Luc Boland : Oui, essentiellement. On peut se le permettre ! Maintenant, quand c’est absolument indispensable, ça nous arrive de faire des réunions en présentiel. On garde nos distances et le masque. Heureusement que le festival n’a pas eu lieu cette année-ci : ça aurait été la catastrophe absolue ! Travailler en télétravail aurait été totalement impossible : pendant cette période, on est sans arrêt en interaction dans nos postes, nos fonctions et nos missions. Pour demander un renseignement ou une information, il faut du présentiel. Au moment du festival, on est aussi beaucoup plus nombreux : au moins une dizaine de bénévoles entre dans le bateau, sans compter tous les prestataires extérieurs. C’est donc impossible d’éviter le présentiel dans ce cas-là.
MonASBL : Maintenir une cohésion d’équipe à distance n’est pas aisé non plus…
Luc Boland : Ce n’est pas toujours facile. Moralement, c’est parfois difficile de rester dans le rythme du travail, de rester sous pression et efficace. Un de nos membres a une petite fille et deux adolescents qui sont eux-mêmes confinés. Travailler n’est donc pas toujours facile… Sinon, on fonctionne sous forme de réunion tous les 15 jours : c’est notre « réunion bureau ». On fait le point, on prend des nouvelles et on s’assure de la santé mentale de chacun. C’est très important de prendre soin des uns et des autres.
MonASBL : Quel est votre état d’esprit vis-à-vis des prochains mois ?
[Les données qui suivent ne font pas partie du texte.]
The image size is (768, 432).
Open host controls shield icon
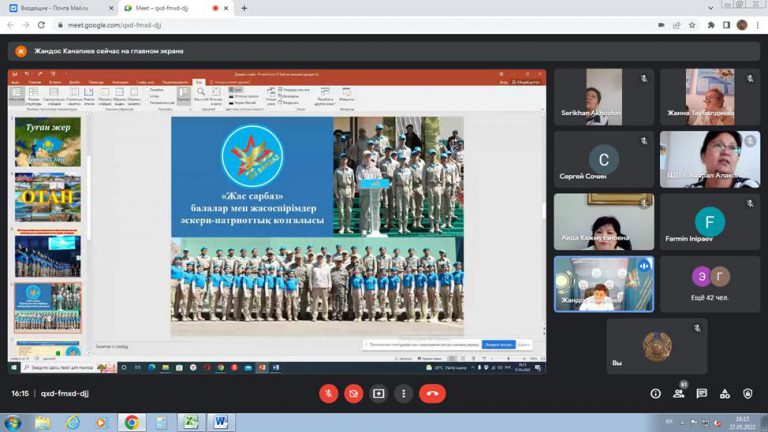(x=747, y=394)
Luc Boland : Je suis très attentiste. Je me demande comment la situation va évoluer sur le long terme…. Cette pandémie va forcément changer beaucoup de choses. Elle a un impact psychologique sur la population en général, mais aussi un impact social. De nombreuses associations, entreprises, petites structures ou indépendants vont se retrouver au chômage. Économiquement, ça va être très compliqué pour beaucoup de monde. Il suffit d’entendre les pouvoirs publics : la culture n’est pas une priorité. Dans l’esprit des gens, va-t-elle rester primordiale ? Même si le coronavirus est un mauvais souvenir dans un an, je ne suis pas sûre qu’on réatteindra la même jauge de public sur place. Je pense que la pandémie va laisser beaucoup de traces dans la société et que la culture en payera le prix fort.